Roger, your recent review of SuSE 7.1 could almost be called "bogus." You complain that server utilities aren't included in the distro....are you blind, or just can't find your way around any system. The same with the manuals. As for Linux being a costly replacement for Win....WRONG again! I've almost half my department here now as SuSE Linux, and by the end of this year, I hope it will be 100%! SuSE installs quicker than anything from MickySoft, StarOffice provides SOLID NON-crashing business apps., and Konqueror and Kmail handle the rest that our staff requires. Users "convert" to using SuSE VERY quickly, and WON'T go back to using 'Bloze of any flavor. Did I mention security? Don't even think about that with M$! I don't mind a writer having a differing view. What I don't like is incompetence or deliberate distortion. Fred A. Miller
Today, Mar 27, Fred A. Miller wrote:
Roger, your recent review of SuSE 7.1 could almost be called "bogus." You complain that server utilities aren't included in the distro....are you blind, or just can't find your way around any system. The same with the manuals.
[rest snipped for brevity] While I agree with most of your points Fred, I fear that the angry tone and insults do little to paint a positive picture of the Linux community. Please don't take that personally, but perhaps well thought out, articulate letters are more appropriate... Ken -- Flappity, floppity, flip The mouse on the mobius strip; The strip revolved, The mouse dissolved In a chronodimensional skip.
Roger, your recent review of SuSE 7.1 could almost be called "bogus." You complain that server utilities aren't included in the distro....are you blind, or just can't find your way around any system. The same with the manuals.

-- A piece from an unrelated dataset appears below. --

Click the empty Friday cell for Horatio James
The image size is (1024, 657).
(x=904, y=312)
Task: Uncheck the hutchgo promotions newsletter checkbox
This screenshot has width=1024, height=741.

As for Linux being a costly replacement for Win....WRONG again! I've almost half my department here now as SuSE Linux, and by the end of this year, I hope it will be 100%! SuSE installs quicker than anything from MickySoft, StarOffice provides SOLID NON-crashing business apps., and Konqueror and Kmail handle the rest that our staff requires. Users "convert" to using SuSE VERY quickly, and WON'T go back to using 'Bloze of any flavor. Did I mention security? Don't even think about that with M$!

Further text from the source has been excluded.